コルチゾールのCARが下降し、かつアデノシンがある程度蓄積した時間帯——起床から90〜120分後。これが精密栄養学的に最も合理的なタイミングだ。

江戸時代の不定時法で言えば、明け六ツ(あけむつ)から朝五ツ(あさいつつ)への移行期にあたる。日の出の刻から1刻〜2刻が経過したあたり。

興味深いのは、江戸の町人文化において茶や湯を楽しむ時間帯が、まさにこの「二の刻」——起きてしばらく経ってから——であったという記録が残っていることだ。体感として最適な時刻を、彼らはすでに知っていたのかもしれない。

午後の一杯

午後にコーヒーを飲むなら、別の計算が必要になる。

カフェインの血中半減期は平均5〜6時間(個人差が大きく、CYP1A2遺伝子多型によって3〜9時間の幅がある)。就寝時刻から逆算して、半減期×2の時間前には最後のカフェインを終えたい。
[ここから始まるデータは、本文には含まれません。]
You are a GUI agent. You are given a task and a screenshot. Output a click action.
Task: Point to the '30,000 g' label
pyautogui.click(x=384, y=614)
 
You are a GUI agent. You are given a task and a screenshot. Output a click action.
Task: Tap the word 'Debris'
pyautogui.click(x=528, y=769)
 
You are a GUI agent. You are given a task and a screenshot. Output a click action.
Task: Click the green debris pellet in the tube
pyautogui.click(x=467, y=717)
就寝が22時の場合、最後のコーヒーは10〜12時が理想。不定時法なら昼九ツ(ひるここのつ)の前半——正午を待たずに最後の一杯を終える計算になる。

一杯のコーヒーに見る、生きる時間の設計

コーヒーは単なる嗜好品ではない。アデノシン受容体への分子的介入であり、概日リズムへの意図的な干渉であり、その日の睡眠の質を左右する戦略的な行為だ。

「おいしいから飲む」——それも正しい。しかしなぜ美味しいと感じるのかを知ることは、自分の体への理解を一段深くする。

清く美しく生きるとは、日常の一杯にも意識を向けることから始まる。


※ 本記事は情報提供を目的としており、医学的助言ではありません。カフェインの感受性には個人差があります。